In particular, songs drawn from her first two albums for A&M, Suzanne Vega and Solitude Standing – such as “Cracking,” “Small Blue Thing,” “Some Journey,” Ironbound/Fancy Poultry,” and “Undertow” — are now heard without the sonic “varnish” of the original recordings. It is true that her first recordings hold a powerful nostalgia for fans and they are largely devoid of the production and instrumentation that make many 1980s albums embarrassing – the sound equivalent of big hair. But even more so, in Close-Up, the spare, stark poetry of these songs is now matched by an equally clear and simple instrumentation, production and sound mix.

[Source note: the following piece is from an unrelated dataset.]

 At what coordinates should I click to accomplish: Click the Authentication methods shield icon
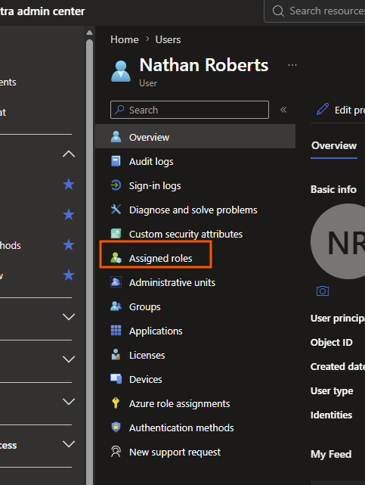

Some fans may occasionally regard Vega’s songs as inviolable monuments but the Close-Up recordings have, in many ways, unshackled some of her most iconic songs and provided an experience much closer to that with which Vega now delivers these songs on stage: her improved vocals (fuller) and simplicity of instrumentation (often just bassist Michael Visceglia or guitarist Gerry Leonard).

Using the 5 disks of the Close-Up box set (or the 4 original issues plus separate bonus disk) one can assemble a playlist of the 10 songs that comprise the original running order on Suzanne Vega. The sound and performance of the new versions are extraordinary; they distill the music to its essence: the texture of Suzanne’s voice and its idiosyncratic intonation (surely one of the distinctive voices in music); her approach to playing the acoustic guitar (at times a hypnotic, almost Bach-like cycle); the architectural structure of the lyrics.

In the entire set only one song, in my opinion, seems to lose something in translation: Nine Objects of Desire’s “Headshots.” The 1996 version featured a thumping bass line and a sparse snare drum; it was perhaps the most interesting song on that album. On Close-Up the arrangement is similar to the earlier version but the drum is absent and the bass line muted. Given how finicky fans are about artists messing around with their memories, one near-miss on 5 CDs is not a bad hit rate.

Some other highlights: “Anniversary,” which gracefully combines Suzanne’s guitar line with cello; “50-50 Chance,” which retains the hypnotic Philip Glass arrangement but puts an even darker, mournful tone on this version than 1990’s days of open Hand (which featured a more nervous, jittery, feverish string performance); “Daddy Is White,” a song that combines humor and menace, a “Walk on the Wild Side” riff, and a wonderfully truculent delivery by Vega; “Bound” a song whose lyric and disarmingly vulnerable and sparse vocal makes for a powerful but uneasy listening experience (it is Suzanne Vega’s most overtly emotional performance yet) as it lifts the screen of cool inscrutability and observational distance that she so often maintains in her music.

As with her other productions, Vega has ensured the Close-Up Series album’s printed material has a clean and elegant design – the materials, type face, color schemes and photographs. These days, with high-quality music streaming services and digital downloads, one might wonder the point of CDs.

But it is precisely the look and feel of the set that embodies an important aspect of Vega’s music. In song after song objects personify emotions and states of being, they “come alive;” they tell the story of how Suzanne has related to the world — a “wooden horse,” a poster in “Headshots,” and a “small blue thing.” In this regard Close-Up serves as a wonderful survey and talisman of her art.